Grosjean : "Parfois, j'ai été mon pire ennemi"

Comme son équipier Kimi Räikkönen, Romain Grosjean découvrira le circuit de Buddh ce week-end, dans le cadre du 16ème Grand Prix de la saison de Formule 1

Comme son équipier Kimi Räikkönen, Romain Grosjean découvrira le circuit de Buddh ce week-end, dans le cadre du 16ème Grand Prix de la saison de Formule 1.

Cependant, contrairement au champion du monde 2007, le Franco-Suisse a déjà pu découvrir ce tracé qui a rejoint le calendrier de la catégorie reine du sport automobile l’an dernier. Après son titre de GP2 Series glané en septembre 2011, Grosjean avait accompagné le Lotus F1 Team en tant que troisième pilote sur la fin de saison.

"L’an dernier, c’était fascinant de voir la Formule 1 débarquer sur une terre nouvelle comme l’Inde. Le circuit est très impressionnant, au milieu de ce qui sera un énorme complexe", se rappelle Grosjean. "Le tracé me semble très intéressant, avec des virages assez lents et des portions très rapides.
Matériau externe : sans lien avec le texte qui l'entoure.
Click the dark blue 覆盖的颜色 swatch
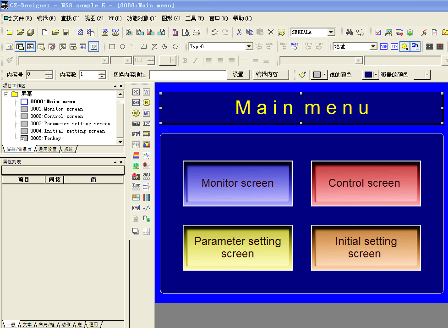The height and width of the screenshot is (328, 448). click(x=368, y=74)
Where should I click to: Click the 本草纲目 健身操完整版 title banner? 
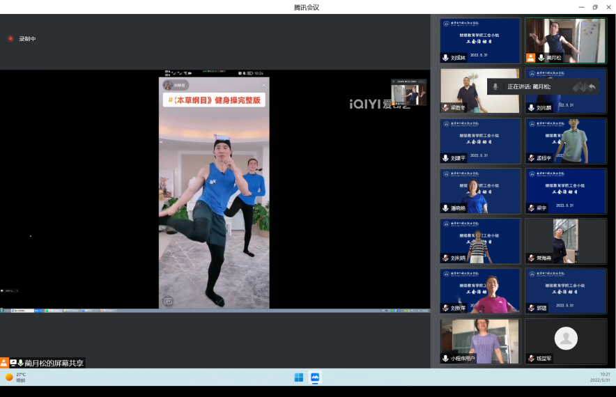coord(214,100)
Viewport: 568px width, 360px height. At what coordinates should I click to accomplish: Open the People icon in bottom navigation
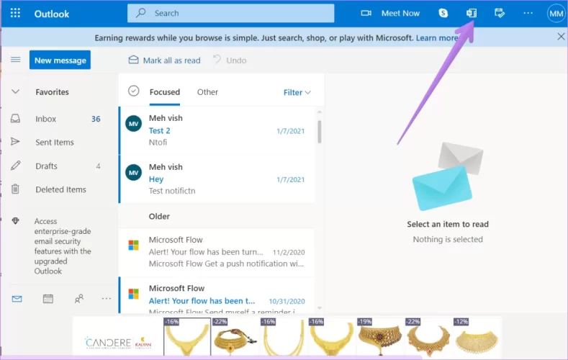pyautogui.click(x=78, y=298)
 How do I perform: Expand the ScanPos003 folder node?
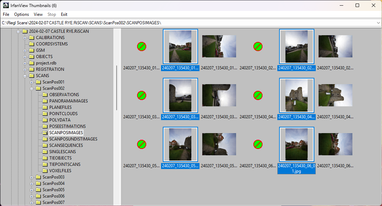tap(32, 177)
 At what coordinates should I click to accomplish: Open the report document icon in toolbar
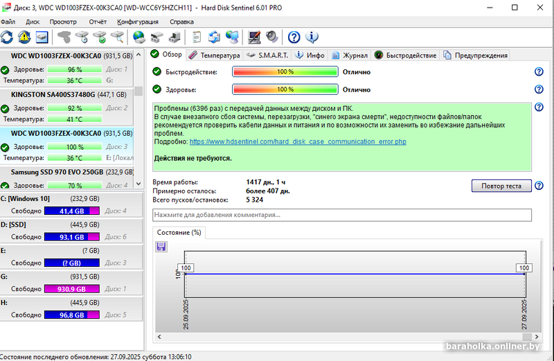pos(197,37)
Je suis sûr qu’il sera très agréable à piloter et je suis impatient de découvrir ses secrets pour les classer dans mes dossiers!"

Ce week-end, Romain Grosjean devra donc apprendre un nouveau circuit. Comme il l’avait déjà fait à Melbourne ou encore à Yeongam il y a dix jours, le pilote tricolore se servira de la première séance d’essais libres sur le tracé indien.

"Il m’a fallu apprendre quelques nouveaux circuits cette année et j’ai eu la chance de les assimiler très rapidement. J’espère que ce sera encore le cas en Inde pour avoir du temps à consacrer aux réglages pour les qualifications et pour la course", précise-t-il. "Avec toutes les datas dont nous disposons aujourd’hui, nous sommes bien renseignés sur la façon de passer les virages. Des choses comme la pression sur les freins à l’approche, le degré d’accélération en sortie, quelle est la bonne vitesse au milieu du virage… Nous pouvons étudier tout cela avec notre ingénieur à l’avance. En un sens, c’est facile lorsque vous savez exercer une pression de 80 bars sur les freins ou soulager l’accélérateur à 80%, par exemple. Vous avez ces informations dans la tête en partant pour un tour et vous savez comment la voiture doit se comporter. Bien sûr, vous poussez de plus en plus et vous trouvez la limite. Il y a toujours un ou deux virages plus compliqués. Mais normalement, la majorité des circuits est assez facile, en fait."

Depuis sa suspension du Grand Prix d’Italie, Romain Grosjean se sait sous le feu des projecteurs. Le champion 2011 du GP2 Series ne cache pas sa nervosité et sait ce qui lui reste à faire jusqu’à la fin de la saison pour conserver son baquet de titulaire en 2013. "Bien sûr, j’étais un peu nerveux au départ parce que je sentais beaucoup de pression. L’équipe et moi, nous avons beaucoup travaillé pour essayer de comprendre un certain nombre de choses et cela m’a, sans aucun doute, aidé. Le départ n’a pas été des plus faciles. Il y a eu un accrochage derrière moi au virage 3 et j’ai élargi ma trajectoire pour y échapper. Mais ensuite, la course a été assez simple et j’ai pu attaquer comme je le voulais. J’ai été mon pire ennemi parfois cette saison, mais j’espère que maintenant c’est derrière moi et que je vais repartir de l’avant."